### Exercise instructions
Your answer should be one number, the count of lines in the entries holding the word "computer".

### Source material
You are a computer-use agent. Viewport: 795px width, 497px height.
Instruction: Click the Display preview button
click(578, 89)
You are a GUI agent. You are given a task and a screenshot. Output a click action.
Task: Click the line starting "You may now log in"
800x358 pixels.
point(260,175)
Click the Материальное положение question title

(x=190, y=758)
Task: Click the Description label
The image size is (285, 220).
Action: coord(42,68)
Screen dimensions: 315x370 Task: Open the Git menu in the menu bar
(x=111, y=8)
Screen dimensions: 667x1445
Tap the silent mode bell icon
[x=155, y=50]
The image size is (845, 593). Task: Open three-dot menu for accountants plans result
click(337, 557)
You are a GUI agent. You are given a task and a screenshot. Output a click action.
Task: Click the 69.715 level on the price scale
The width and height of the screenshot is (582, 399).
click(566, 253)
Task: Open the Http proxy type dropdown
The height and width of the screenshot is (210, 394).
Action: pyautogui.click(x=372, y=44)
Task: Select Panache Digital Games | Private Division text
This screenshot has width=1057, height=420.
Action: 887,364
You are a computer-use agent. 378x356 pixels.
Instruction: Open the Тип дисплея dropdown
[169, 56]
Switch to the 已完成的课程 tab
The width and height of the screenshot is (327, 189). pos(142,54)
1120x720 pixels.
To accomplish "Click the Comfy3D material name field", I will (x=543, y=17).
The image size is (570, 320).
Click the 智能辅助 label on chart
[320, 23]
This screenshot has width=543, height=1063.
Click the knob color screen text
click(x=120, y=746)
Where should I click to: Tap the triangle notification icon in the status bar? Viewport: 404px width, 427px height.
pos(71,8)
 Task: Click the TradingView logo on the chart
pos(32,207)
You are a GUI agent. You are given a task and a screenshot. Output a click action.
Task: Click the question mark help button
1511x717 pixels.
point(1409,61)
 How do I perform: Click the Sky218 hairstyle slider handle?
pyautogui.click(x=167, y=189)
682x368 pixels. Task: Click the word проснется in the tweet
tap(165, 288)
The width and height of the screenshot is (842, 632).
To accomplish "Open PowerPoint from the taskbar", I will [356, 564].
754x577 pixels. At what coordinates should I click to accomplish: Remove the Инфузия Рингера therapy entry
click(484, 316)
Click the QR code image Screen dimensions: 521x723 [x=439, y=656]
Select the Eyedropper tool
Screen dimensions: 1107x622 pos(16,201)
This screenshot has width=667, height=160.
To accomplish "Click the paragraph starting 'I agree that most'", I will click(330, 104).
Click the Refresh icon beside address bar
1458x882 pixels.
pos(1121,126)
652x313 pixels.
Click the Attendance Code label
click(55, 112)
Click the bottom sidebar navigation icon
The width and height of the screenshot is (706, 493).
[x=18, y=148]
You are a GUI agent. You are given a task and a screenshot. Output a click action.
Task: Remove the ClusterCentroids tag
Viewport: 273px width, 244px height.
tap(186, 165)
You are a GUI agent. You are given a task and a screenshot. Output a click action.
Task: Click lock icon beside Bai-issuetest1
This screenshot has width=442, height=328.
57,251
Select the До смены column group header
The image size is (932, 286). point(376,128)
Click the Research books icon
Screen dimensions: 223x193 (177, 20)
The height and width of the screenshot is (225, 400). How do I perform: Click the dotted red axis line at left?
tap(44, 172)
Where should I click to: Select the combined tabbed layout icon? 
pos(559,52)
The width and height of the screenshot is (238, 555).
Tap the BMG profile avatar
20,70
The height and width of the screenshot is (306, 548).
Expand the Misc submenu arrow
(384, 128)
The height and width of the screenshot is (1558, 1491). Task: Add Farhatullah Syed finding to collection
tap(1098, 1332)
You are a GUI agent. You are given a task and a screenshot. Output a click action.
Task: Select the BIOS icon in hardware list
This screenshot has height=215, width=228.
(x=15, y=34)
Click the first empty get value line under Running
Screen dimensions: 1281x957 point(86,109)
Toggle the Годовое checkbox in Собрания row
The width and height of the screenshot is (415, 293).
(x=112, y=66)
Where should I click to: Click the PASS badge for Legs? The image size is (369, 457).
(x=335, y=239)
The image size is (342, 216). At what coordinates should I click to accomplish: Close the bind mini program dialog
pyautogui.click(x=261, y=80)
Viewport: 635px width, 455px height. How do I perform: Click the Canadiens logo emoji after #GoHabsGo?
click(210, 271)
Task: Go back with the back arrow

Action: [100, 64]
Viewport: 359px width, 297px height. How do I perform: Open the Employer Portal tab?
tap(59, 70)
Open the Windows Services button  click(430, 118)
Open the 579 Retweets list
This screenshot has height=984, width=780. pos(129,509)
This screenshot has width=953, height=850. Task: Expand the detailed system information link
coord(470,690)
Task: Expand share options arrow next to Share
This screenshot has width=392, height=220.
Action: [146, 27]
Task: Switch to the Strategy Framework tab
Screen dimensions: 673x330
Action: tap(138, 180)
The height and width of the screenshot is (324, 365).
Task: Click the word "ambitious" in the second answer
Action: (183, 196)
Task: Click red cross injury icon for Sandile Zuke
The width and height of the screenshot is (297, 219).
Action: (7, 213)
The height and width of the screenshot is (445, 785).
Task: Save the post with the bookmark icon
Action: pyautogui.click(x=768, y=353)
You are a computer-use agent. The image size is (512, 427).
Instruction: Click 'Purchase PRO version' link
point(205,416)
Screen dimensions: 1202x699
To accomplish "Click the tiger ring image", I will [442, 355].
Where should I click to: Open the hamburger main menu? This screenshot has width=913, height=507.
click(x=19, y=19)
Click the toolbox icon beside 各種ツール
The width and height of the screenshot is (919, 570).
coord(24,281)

### Completed task
3